Async I/O with kvikIO

Python

import kvikio
import cupy as cp
import asyncio

# Async read for overlapping I/O with compute
async def load_batch(filename, gpu_buffer):
    async with kvikio.CuFile(filename, "r") as f:
        await f.pread(gpu_buffer, file_offset=0)
    return gpu_buffer

# Multiple concurrent reads
async def load_all_batches(file_list):
    buffers = [cp.empty(BATCH_SIZE, dtype=cp.float32) for _ in file_list]
    tasks = [load_batch(f, buf) for f, buf in zip(file_list, buffers)]
    return await asyncio.gather(*tasks)

Integration with PyTorch

Python

import torch
import kvikio
import os
import io

def load_checkpoint_gds(path, device="cuda:0"):
    # Get file size
    size = os.path.getsize(path)
    
    # Allocate GPU tensor
    buffer = torch.empty(size, dtype=torch.uint8, device=device)
+ + +
**DIRECTION 1:**
Answer these from the kvikIO excerpt:
(a) Which `await` call does `load_all_batches` use to run its reads together?
(b) What default value does `load_checkpoint_gds` give its `device` parameter?
(c) Which dtype does `load_checkpoint_gds` give the tensor it allocates?
**DIRECTION 2:** Name every module the kvikIO excerpt imports.
**DIRECTION 3:**
Does the kvikIO excerpt support each statement? Answer yes or no and quote the deciding words.
(a) `load_batch` opens the file in read mode.
(b) `load_all_batches` allocates its buffers with dtype `cp.float64`.
(c) `load_checkpoint_gds` finds the file size with `os.path.getsize`.

[Item coordinate data]
+ + +
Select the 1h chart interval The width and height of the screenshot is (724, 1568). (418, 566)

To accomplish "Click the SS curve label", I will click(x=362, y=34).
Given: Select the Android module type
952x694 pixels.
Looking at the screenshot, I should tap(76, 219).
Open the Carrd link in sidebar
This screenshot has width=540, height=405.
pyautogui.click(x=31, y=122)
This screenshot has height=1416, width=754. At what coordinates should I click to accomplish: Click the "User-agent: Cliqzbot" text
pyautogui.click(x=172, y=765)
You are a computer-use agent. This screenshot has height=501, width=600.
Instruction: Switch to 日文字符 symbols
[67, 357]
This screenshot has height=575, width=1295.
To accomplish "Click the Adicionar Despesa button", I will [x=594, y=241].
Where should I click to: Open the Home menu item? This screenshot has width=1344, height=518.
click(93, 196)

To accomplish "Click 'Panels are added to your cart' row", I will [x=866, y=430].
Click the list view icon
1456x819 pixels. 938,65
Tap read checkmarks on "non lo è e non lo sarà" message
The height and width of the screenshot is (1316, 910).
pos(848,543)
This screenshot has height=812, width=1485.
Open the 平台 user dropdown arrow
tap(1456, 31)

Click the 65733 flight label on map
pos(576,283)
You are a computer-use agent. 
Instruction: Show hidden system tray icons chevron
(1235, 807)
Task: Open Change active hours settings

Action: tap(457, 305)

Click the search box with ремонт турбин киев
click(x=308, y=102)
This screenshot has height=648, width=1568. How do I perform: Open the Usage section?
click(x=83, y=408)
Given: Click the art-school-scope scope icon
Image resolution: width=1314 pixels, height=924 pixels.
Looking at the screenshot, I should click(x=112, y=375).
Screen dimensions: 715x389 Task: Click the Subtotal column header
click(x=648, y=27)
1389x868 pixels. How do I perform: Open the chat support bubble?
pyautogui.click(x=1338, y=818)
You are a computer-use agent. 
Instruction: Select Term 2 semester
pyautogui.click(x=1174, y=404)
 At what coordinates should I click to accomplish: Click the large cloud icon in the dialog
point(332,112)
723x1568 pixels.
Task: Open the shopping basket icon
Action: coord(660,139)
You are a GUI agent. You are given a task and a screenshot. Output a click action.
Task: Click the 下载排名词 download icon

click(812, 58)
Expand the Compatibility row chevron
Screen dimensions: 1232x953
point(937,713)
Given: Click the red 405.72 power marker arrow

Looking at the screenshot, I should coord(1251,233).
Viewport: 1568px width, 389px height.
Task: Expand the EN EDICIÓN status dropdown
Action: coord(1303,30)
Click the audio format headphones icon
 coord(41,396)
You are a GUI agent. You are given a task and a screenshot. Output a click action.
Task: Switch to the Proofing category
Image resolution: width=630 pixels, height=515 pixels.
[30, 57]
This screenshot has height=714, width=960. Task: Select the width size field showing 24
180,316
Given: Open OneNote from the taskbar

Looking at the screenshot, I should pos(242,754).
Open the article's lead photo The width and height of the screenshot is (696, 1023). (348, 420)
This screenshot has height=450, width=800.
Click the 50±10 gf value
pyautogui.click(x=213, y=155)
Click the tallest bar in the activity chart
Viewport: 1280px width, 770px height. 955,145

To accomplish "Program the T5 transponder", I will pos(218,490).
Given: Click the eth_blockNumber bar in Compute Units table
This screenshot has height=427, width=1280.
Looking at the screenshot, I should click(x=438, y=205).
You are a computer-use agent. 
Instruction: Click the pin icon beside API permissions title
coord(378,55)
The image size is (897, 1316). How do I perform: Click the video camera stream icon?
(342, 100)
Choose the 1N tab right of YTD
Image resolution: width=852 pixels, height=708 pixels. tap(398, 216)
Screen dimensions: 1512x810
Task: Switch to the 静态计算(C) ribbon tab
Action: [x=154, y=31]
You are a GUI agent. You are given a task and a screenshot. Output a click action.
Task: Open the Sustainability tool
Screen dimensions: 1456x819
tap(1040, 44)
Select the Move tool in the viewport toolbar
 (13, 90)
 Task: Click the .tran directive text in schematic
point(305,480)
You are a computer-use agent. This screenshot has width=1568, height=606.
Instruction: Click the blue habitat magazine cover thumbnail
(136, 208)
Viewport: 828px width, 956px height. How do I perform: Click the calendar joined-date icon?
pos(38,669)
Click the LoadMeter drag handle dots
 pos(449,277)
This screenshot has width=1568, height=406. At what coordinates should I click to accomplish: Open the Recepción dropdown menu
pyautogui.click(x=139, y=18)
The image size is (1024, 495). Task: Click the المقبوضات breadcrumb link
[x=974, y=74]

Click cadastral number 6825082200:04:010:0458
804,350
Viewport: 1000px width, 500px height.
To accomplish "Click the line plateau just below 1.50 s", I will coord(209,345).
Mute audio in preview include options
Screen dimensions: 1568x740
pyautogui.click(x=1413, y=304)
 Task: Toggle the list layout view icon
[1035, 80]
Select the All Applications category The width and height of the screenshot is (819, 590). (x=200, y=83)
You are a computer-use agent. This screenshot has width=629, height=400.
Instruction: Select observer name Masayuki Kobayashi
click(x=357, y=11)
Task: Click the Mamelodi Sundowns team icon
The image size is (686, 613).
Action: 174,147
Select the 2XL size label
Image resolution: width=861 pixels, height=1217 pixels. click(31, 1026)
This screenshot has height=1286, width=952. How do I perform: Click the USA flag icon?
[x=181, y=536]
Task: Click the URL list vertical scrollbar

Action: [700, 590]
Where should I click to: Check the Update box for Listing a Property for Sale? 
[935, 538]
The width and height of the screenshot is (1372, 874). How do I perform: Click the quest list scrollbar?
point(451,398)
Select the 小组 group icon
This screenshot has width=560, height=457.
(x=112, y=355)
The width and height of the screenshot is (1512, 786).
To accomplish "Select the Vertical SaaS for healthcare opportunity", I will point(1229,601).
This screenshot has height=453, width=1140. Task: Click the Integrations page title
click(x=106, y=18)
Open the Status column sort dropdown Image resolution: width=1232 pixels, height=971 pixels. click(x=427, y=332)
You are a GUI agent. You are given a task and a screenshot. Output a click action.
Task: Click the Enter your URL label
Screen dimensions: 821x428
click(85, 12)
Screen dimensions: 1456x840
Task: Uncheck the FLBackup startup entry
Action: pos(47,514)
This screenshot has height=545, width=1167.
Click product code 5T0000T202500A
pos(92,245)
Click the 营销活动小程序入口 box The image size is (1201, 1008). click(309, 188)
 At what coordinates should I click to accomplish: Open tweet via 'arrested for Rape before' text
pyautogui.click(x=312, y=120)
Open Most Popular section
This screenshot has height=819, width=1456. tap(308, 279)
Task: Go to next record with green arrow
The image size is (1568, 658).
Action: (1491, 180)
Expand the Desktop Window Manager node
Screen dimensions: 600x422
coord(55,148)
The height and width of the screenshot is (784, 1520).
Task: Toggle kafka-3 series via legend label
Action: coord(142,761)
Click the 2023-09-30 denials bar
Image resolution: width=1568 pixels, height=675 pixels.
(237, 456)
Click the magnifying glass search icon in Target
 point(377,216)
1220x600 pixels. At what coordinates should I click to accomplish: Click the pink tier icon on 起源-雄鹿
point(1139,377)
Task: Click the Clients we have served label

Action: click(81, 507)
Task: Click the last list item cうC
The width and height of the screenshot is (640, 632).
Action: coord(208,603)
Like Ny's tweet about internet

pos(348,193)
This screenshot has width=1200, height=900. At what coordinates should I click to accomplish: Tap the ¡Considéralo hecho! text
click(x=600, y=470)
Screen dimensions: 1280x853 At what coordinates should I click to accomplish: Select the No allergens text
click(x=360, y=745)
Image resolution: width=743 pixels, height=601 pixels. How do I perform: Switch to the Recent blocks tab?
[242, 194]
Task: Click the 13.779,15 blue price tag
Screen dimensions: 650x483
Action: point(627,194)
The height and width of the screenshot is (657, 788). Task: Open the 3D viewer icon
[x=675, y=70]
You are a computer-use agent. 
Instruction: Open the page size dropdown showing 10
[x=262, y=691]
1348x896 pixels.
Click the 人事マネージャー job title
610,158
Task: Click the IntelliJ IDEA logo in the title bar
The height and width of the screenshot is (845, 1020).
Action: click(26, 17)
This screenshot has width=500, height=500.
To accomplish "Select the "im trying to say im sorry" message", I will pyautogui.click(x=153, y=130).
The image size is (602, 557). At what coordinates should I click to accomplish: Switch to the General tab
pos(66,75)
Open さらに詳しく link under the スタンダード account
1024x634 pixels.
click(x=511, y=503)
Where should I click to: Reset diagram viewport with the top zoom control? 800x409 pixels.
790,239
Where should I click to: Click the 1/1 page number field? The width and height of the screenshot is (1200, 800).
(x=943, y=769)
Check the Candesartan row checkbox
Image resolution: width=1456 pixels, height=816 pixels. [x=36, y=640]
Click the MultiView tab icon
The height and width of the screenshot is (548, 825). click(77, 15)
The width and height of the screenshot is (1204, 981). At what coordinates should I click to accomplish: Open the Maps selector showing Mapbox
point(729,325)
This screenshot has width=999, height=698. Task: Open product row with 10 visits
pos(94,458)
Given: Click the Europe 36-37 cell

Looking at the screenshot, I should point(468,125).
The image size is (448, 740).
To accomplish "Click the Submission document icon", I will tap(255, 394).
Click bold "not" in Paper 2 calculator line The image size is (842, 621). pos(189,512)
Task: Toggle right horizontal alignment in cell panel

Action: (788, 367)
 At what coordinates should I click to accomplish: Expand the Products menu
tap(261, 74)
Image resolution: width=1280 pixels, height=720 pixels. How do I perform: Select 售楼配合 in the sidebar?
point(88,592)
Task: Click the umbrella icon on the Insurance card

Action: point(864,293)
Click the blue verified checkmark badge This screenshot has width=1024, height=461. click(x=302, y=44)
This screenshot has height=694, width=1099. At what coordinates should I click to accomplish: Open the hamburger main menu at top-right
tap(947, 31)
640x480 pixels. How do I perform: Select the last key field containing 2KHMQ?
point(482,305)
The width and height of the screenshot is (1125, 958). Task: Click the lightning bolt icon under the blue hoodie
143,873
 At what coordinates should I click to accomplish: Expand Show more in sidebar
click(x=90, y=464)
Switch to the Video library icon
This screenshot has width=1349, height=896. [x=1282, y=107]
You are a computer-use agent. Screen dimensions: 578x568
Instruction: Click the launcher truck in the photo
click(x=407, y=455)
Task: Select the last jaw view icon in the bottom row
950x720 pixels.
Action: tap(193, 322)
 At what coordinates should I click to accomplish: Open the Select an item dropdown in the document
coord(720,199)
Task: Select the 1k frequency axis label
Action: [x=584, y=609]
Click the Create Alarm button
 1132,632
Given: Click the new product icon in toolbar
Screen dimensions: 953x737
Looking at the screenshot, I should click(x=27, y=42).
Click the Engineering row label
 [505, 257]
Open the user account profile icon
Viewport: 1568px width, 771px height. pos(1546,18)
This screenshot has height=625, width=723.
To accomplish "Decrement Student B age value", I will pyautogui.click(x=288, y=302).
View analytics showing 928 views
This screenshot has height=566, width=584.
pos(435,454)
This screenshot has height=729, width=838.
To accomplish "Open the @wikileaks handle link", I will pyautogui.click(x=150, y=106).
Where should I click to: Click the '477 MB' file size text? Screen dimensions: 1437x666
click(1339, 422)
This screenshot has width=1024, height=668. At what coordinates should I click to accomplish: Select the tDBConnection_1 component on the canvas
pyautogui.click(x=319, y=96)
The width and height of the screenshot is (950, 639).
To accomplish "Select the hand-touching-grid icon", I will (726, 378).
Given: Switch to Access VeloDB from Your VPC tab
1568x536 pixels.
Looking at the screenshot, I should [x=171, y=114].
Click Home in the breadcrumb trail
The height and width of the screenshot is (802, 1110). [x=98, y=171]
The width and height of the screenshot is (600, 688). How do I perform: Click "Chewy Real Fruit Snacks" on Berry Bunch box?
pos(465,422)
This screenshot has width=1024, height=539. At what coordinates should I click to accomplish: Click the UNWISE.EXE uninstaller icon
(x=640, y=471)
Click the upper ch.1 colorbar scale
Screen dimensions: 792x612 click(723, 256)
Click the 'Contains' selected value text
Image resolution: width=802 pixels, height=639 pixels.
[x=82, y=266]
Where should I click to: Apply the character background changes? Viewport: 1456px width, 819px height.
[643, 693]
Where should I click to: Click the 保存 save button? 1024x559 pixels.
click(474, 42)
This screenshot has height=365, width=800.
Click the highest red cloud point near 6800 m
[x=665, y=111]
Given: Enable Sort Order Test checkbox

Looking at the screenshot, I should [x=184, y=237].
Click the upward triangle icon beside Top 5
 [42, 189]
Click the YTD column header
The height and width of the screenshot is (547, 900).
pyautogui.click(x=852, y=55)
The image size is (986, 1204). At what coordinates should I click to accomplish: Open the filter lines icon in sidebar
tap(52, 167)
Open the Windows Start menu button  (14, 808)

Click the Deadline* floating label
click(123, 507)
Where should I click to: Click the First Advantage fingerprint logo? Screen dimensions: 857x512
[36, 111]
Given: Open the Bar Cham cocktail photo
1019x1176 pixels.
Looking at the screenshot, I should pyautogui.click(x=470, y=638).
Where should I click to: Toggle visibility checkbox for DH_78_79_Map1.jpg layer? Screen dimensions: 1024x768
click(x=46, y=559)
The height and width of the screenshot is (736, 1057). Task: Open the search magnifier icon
+ + +
**FULL ANSWER 1:**
(a) `asyncio.gather(*tasks)`
(b) `"cuda:0"`
(c) `torch.uint8`

**FULL ANSWER 2:** kvikio, cupy, asyncio, torch, os, io

**FULL ANSWER 3:**
(a) Yes: `kvikio.CuFile(filename, "r")`
(b) No: `dtype=cp.float32`
(c) Yes: `size = os.path.getsize(path)`